▶ **Aufgabenstellung**
Schreibe die Stelle im Lesetext von „Es war uns wichtig, die“ bis „eine Integrationslotsin entwickelte.“ um und setze dabei „Integrationsbegleiterin“ anstelle von „Integrationslotsin“.

▶ **Lesetext**
========================================================================
Eine andere Frau benötigte dringend eine zahnmedizinische Weiterbehandlung. Unsere kleinste ukrainische Bewohnerin war gerade erst sieben Monate alt. Um ihren allgemeinen Gesundheitszustand und die altersgemäße Entwicklung gut im Blick zu behalten wurde für sie schnell ein Kinderarzt gesucht. Die ersten Arztbesuche, gemeinsam mit ihrer Mama, begleitete unsere russisch sprechenden Mitarbeiterin.
Es war uns wichtig, die Frauen in allen Bereichen aktiv und solidarisch zu unterstützen. Ihr Hilfebedarf erwies sich nach wenigen Wochen als so weitreichend und wichtig, dass sich aus dem anfänglichem Ehrenamt eine 30- Stunden Stelle für eine Integrationslotsin entwickelte.
========================================================================
▶ **Material**
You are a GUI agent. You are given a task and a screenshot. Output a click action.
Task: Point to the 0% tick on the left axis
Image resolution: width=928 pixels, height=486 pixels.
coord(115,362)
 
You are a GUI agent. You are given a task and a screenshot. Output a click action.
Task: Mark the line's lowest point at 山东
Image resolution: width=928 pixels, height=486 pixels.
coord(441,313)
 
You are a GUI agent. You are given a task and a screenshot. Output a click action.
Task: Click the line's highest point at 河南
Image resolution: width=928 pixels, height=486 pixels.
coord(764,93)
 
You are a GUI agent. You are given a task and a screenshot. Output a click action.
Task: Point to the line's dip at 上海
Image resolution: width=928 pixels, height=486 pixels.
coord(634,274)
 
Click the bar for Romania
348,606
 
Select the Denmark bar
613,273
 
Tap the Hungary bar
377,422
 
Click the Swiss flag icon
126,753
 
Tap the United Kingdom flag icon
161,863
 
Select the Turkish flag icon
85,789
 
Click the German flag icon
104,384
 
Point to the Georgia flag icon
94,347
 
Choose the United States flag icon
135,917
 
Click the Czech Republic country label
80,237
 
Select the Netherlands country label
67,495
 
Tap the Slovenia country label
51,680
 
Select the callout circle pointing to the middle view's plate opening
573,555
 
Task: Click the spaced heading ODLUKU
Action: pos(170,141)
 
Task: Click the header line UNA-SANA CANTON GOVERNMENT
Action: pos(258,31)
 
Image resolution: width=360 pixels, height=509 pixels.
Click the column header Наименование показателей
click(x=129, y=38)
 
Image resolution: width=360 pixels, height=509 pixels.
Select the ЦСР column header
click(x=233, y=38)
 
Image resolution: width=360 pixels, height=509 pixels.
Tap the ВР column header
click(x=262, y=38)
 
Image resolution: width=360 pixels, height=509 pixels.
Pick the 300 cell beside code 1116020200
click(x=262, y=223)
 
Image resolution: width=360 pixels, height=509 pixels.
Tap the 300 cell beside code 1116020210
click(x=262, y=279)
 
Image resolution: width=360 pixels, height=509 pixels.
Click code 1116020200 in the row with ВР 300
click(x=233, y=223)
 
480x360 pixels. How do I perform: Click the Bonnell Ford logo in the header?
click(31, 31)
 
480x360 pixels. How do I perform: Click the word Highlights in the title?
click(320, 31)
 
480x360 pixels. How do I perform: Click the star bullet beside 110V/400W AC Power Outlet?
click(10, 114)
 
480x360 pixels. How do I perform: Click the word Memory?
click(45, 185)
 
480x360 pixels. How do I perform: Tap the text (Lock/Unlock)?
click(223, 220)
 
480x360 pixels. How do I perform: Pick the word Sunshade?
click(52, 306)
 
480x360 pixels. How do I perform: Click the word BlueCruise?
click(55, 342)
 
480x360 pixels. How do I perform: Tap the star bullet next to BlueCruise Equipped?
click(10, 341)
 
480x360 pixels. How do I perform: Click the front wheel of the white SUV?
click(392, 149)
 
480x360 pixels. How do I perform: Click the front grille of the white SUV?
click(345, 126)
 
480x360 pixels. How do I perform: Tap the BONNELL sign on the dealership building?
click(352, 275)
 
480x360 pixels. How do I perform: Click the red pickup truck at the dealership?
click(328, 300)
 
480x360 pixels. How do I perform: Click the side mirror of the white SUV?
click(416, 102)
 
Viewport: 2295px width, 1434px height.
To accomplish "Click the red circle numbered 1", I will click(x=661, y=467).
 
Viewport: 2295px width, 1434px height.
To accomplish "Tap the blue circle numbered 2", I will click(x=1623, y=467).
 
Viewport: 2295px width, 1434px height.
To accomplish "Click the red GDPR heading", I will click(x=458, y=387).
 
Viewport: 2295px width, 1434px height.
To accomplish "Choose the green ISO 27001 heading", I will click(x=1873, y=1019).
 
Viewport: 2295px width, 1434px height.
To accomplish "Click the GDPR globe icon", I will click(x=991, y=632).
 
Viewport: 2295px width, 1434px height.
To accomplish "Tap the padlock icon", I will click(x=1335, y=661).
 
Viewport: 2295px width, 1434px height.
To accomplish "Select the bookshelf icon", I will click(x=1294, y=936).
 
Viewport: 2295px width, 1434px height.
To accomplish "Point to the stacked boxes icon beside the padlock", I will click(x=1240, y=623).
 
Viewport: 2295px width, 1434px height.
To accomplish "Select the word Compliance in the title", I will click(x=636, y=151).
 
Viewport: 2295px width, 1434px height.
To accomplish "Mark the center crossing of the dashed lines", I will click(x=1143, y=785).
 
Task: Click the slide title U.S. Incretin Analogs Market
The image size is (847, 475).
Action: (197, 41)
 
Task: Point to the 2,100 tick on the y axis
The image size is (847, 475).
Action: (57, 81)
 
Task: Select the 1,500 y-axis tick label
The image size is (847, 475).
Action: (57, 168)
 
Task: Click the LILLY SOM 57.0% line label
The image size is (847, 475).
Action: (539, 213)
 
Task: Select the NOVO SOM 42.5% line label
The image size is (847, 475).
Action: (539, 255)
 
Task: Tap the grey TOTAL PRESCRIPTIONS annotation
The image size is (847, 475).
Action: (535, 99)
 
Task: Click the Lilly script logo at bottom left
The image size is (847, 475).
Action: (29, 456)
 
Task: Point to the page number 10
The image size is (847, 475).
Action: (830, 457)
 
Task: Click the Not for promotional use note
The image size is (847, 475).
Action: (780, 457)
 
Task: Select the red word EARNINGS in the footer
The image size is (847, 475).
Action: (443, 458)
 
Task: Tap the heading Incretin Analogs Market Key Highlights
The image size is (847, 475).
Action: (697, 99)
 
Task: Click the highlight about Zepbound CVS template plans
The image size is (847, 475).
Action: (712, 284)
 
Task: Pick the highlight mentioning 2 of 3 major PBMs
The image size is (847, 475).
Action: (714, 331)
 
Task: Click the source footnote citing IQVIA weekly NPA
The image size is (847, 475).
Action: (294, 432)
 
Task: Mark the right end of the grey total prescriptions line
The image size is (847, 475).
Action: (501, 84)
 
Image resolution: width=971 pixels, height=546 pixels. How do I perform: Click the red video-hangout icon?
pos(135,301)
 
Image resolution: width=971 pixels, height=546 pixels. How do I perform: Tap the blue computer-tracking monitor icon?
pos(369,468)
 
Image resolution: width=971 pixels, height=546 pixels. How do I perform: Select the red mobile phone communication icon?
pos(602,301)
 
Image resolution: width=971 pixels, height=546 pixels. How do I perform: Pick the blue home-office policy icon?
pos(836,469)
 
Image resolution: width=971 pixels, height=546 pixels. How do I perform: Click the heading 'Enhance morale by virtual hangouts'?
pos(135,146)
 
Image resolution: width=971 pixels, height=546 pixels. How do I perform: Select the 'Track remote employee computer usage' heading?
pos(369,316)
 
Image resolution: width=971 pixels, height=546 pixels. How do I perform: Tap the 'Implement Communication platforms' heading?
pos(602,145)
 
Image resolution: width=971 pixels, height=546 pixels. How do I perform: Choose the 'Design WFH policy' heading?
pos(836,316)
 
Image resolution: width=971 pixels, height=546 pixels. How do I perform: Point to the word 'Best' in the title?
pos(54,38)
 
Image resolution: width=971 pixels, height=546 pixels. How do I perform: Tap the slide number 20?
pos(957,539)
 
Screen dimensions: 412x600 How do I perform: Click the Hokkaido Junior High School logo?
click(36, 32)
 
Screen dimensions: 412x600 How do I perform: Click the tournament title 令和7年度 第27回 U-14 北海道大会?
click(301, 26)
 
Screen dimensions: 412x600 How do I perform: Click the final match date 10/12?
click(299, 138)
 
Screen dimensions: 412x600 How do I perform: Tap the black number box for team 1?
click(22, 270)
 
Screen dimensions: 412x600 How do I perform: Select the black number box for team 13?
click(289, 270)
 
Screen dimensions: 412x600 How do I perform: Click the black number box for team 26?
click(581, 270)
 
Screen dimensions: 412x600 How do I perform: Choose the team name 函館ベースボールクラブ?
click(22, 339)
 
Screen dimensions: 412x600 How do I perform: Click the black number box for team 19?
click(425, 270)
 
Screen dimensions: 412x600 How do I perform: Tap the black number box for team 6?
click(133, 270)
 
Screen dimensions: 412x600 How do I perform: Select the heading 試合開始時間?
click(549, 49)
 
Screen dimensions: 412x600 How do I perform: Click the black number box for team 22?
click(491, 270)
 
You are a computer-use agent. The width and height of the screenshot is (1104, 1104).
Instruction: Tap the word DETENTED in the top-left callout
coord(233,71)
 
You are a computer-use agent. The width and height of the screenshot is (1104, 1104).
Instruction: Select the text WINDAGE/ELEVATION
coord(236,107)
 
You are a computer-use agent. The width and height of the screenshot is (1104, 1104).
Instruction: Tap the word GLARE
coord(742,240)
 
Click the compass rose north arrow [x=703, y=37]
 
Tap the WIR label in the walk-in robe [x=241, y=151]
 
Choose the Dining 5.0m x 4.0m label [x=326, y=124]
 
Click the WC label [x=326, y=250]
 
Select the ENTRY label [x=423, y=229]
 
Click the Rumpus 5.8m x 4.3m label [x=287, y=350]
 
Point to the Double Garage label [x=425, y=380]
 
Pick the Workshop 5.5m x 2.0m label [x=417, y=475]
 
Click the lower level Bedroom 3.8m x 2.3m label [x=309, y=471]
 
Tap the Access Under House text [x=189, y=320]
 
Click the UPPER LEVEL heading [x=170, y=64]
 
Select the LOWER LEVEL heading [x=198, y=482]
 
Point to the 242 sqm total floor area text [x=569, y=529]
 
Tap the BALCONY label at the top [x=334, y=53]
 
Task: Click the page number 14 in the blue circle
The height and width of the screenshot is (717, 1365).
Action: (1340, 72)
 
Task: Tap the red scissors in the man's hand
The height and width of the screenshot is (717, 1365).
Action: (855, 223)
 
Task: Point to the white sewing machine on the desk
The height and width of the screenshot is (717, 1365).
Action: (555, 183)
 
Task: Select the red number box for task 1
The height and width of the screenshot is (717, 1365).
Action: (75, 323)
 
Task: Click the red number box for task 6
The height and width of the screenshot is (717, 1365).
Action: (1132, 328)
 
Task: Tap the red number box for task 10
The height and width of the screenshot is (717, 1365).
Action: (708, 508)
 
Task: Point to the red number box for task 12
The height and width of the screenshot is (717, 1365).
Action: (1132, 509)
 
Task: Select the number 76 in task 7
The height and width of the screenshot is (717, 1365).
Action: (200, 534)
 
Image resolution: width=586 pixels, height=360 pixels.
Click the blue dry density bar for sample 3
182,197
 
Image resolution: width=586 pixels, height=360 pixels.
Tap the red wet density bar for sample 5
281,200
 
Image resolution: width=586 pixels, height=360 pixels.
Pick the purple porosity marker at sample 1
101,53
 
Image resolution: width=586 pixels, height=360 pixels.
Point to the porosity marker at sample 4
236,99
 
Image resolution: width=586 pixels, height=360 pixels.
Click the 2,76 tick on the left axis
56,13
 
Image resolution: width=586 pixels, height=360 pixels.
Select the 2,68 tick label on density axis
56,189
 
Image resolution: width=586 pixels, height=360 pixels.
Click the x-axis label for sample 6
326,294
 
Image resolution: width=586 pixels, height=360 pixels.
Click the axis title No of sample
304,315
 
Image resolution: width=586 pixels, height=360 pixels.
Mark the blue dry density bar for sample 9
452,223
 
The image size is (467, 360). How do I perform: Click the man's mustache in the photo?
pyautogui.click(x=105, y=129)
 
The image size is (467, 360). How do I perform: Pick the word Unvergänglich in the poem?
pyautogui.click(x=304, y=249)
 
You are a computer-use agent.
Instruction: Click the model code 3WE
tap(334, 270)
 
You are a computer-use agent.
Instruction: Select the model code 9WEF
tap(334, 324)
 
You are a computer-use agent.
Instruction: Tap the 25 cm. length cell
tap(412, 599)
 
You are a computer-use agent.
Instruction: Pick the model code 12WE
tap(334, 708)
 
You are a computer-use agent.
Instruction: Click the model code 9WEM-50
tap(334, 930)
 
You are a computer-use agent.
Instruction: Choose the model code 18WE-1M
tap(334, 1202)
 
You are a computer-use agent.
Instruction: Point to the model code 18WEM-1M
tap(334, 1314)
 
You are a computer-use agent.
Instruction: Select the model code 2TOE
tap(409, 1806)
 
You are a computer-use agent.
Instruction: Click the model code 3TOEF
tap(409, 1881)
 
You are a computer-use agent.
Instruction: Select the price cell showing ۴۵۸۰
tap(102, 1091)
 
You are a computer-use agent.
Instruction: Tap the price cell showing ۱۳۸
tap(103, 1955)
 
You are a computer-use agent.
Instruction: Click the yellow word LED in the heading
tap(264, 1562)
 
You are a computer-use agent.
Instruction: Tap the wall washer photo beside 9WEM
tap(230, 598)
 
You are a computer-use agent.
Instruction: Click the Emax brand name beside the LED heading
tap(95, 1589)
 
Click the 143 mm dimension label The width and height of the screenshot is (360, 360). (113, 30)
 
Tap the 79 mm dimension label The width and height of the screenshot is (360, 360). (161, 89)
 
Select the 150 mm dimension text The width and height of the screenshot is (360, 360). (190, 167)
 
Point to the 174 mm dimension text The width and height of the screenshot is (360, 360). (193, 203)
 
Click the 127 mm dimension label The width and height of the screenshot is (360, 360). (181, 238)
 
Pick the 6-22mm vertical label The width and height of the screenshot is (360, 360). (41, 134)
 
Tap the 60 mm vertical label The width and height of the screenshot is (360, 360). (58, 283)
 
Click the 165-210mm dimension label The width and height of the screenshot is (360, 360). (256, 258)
========================================================================
▶ **Lösung**
Es war uns wichtig, die Frauen in allen Bereichen aktiv und solidarisch zu unterstützen. Ihr Hilfebedarf erwies sich nach wenigen Wochen als so weitreichend und wichtig, dass sich aus dem anfänglichem Ehrenamt eine 30- Stunden Stelle für eine Integrationsbegleiterin entwickelte.